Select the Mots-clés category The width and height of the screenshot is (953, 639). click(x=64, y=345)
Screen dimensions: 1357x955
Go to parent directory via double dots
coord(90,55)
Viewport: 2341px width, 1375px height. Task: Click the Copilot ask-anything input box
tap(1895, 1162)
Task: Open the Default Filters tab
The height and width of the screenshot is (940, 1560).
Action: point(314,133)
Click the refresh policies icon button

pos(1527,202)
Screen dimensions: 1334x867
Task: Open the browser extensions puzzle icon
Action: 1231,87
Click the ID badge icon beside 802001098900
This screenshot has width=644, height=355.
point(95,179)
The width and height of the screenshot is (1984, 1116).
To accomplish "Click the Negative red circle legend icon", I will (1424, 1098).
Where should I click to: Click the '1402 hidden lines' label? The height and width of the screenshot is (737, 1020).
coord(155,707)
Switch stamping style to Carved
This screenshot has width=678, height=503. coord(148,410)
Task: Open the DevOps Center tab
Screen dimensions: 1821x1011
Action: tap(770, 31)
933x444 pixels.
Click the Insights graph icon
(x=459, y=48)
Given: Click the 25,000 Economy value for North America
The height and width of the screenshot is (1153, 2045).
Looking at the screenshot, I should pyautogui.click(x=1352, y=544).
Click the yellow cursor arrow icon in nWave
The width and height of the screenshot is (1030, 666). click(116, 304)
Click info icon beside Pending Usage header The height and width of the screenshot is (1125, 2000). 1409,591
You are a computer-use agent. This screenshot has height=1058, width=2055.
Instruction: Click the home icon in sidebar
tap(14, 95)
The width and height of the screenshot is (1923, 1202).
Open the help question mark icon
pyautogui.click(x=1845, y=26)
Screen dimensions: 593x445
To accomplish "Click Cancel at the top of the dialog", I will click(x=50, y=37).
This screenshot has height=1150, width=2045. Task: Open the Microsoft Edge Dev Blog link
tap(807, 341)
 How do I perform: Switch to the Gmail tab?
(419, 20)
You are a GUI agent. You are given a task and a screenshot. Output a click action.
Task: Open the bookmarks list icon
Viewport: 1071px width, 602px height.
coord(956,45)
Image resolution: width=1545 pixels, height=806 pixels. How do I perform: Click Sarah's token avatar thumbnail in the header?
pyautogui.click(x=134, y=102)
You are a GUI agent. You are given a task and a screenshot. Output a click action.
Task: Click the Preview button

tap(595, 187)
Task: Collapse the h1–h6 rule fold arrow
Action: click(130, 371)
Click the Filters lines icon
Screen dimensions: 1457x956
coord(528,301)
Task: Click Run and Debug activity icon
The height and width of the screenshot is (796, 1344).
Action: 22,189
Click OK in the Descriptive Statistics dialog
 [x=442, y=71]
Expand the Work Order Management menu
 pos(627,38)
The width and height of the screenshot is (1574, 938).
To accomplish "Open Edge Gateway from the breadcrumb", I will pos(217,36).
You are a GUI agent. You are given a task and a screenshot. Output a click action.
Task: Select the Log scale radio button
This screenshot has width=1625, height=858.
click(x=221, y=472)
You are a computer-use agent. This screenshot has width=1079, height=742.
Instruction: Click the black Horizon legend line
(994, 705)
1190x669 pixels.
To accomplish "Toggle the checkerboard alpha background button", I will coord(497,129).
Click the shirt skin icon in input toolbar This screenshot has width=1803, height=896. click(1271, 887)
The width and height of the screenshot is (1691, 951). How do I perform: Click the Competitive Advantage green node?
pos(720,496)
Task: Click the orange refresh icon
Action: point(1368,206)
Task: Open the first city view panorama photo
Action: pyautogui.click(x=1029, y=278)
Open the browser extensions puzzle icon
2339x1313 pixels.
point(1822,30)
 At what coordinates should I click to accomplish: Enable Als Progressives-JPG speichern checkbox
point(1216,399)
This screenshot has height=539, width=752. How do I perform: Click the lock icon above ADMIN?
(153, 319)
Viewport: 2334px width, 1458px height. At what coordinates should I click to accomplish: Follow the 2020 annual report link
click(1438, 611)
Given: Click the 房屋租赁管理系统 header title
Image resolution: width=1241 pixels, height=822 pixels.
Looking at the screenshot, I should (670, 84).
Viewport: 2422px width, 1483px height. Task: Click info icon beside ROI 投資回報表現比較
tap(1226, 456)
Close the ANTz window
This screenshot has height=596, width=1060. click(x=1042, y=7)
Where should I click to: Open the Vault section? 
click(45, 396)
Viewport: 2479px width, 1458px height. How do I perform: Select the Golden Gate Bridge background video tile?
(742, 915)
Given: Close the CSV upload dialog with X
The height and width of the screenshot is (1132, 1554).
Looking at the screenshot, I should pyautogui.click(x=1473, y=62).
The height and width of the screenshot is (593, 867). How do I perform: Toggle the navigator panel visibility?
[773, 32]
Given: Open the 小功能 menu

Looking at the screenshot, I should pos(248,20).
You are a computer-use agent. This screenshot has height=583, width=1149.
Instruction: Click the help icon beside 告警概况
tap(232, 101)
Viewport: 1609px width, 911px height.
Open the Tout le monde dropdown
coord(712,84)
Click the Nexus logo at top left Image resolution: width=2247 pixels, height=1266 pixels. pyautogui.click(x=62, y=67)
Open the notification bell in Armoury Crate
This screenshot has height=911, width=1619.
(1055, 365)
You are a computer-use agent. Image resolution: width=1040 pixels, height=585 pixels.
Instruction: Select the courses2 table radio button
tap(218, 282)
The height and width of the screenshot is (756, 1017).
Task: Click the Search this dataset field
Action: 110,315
______
#### [AIM OF THE TASK]
The lines above should be duplicated exactly.

#### [EXPECTED OUTPUT]
Select the Mots-clés category The width and height of the screenshot is (953, 639). click(x=64, y=345)
Screen dimensions: 1357x955
Go to parent directory via double dots
coord(90,55)
Viewport: 2341px width, 1375px height. Task: Click the Copilot ask-anything input box
tap(1895, 1162)
Task: Open the Default Filters tab
The height and width of the screenshot is (940, 1560).
Action: point(314,133)
Click the refresh policies icon button

pos(1527,202)
Screen dimensions: 1334x867
Task: Open the browser extensions puzzle icon
Action: 1231,87
Click the ID badge icon beside 802001098900
This screenshot has width=644, height=355.
point(95,179)
The width and height of the screenshot is (1984, 1116).
To accomplish "Click the Negative red circle legend icon", I will (1424, 1098).
Where should I click to: Click the '1402 hidden lines' label? The height and width of the screenshot is (737, 1020).
coord(155,707)
Switch stamping style to Carved
This screenshot has width=678, height=503. coord(148,410)
Task: Open the DevOps Center tab
Screen dimensions: 1821x1011
Action: tap(770, 31)
933x444 pixels.
Click the Insights graph icon
(x=459, y=48)
Given: Click the 25,000 Economy value for North America
The height and width of the screenshot is (1153, 2045).
Looking at the screenshot, I should pyautogui.click(x=1352, y=544).
Click the yellow cursor arrow icon in nWave
The width and height of the screenshot is (1030, 666). click(116, 304)
Click info icon beside Pending Usage header The height and width of the screenshot is (1125, 2000). 1409,591
You are a computer-use agent. This screenshot has height=1058, width=2055.
Instruction: Click the home icon in sidebar
tap(14, 95)
The width and height of the screenshot is (1923, 1202).
Open the help question mark icon
pyautogui.click(x=1845, y=26)
Screen dimensions: 593x445
To accomplish "Click Cancel at the top of the dialog", I will click(x=50, y=37).
This screenshot has height=1150, width=2045. Task: Open the Microsoft Edge Dev Blog link
tap(807, 341)
 How do I perform: Switch to the Gmail tab?
(419, 20)
You are a GUI agent. You are given a task and a screenshot. Output a click action.
Task: Open the bookmarks list icon
Viewport: 1071px width, 602px height.
coord(956,45)
Image resolution: width=1545 pixels, height=806 pixels. How do I perform: Click Sarah's token avatar thumbnail in the header?
pyautogui.click(x=134, y=102)
You are a GUI agent. You are given a task and a screenshot. Output a click action.
Task: Click the Preview button

tap(595, 187)
Task: Collapse the h1–h6 rule fold arrow
Action: click(130, 371)
Click the Filters lines icon
Screen dimensions: 1457x956
coord(528,301)
Task: Click Run and Debug activity icon
The height and width of the screenshot is (796, 1344).
Action: 22,189
Click OK in the Descriptive Statistics dialog
 [x=442, y=71]
Expand the Work Order Management menu
 pos(627,38)
The width and height of the screenshot is (1574, 938).
To accomplish "Open Edge Gateway from the breadcrumb", I will pos(217,36).
You are a GUI agent. You are given a task and a screenshot. Output a click action.
Task: Select the Log scale radio button
This screenshot has width=1625, height=858.
click(x=221, y=472)
You are a computer-use agent. This screenshot has width=1079, height=742.
Instruction: Click the black Horizon legend line
(994, 705)
1190x669 pixels.
To accomplish "Toggle the checkerboard alpha background button", I will coord(497,129).
Click the shirt skin icon in input toolbar This screenshot has width=1803, height=896. click(1271, 887)
The width and height of the screenshot is (1691, 951). How do I perform: Click the Competitive Advantage green node?
pos(720,496)
Task: Click the orange refresh icon
Action: point(1368,206)
Task: Open the first city view panorama photo
Action: pyautogui.click(x=1029, y=278)
Open the browser extensions puzzle icon
2339x1313 pixels.
point(1822,30)
 At what coordinates should I click to accomplish: Enable Als Progressives-JPG speichern checkbox
point(1216,399)
This screenshot has height=539, width=752. How do I perform: Click the lock icon above ADMIN?
(153, 319)
Viewport: 2334px width, 1458px height. At what coordinates should I click to accomplish: Follow the 2020 annual report link
click(1438, 611)
Given: Click the 房屋租赁管理系统 header title
Image resolution: width=1241 pixels, height=822 pixels.
Looking at the screenshot, I should (670, 84).
Viewport: 2422px width, 1483px height. Task: Click info icon beside ROI 投資回報表現比較
tap(1226, 456)
Close the ANTz window
This screenshot has height=596, width=1060. click(x=1042, y=7)
Where should I click to: Open the Vault section? 
click(45, 396)
Viewport: 2479px width, 1458px height. How do I perform: Select the Golden Gate Bridge background video tile?
(742, 915)
Given: Close the CSV upload dialog with X
The height and width of the screenshot is (1132, 1554).
Looking at the screenshot, I should pyautogui.click(x=1473, y=62).
The height and width of the screenshot is (593, 867). How do I perform: Toggle the navigator panel visibility?
[773, 32]
Given: Open the 小功能 menu

Looking at the screenshot, I should pos(248,20).
You are a computer-use agent. This screenshot has height=583, width=1149.
Instruction: Click the help icon beside 告警概况
tap(232, 101)
Viewport: 1609px width, 911px height.
Open the Tout le monde dropdown
coord(712,84)
Click the Nexus logo at top left Image resolution: width=2247 pixels, height=1266 pixels. pyautogui.click(x=62, y=67)
Open the notification bell in Armoury Crate
This screenshot has height=911, width=1619.
(1055, 365)
You are a computer-use agent. Image resolution: width=1040 pixels, height=585 pixels.
Instruction: Select the courses2 table radio button
tap(218, 282)
The height and width of the screenshot is (756, 1017).
Task: Click the Search this dataset field
Action: 110,315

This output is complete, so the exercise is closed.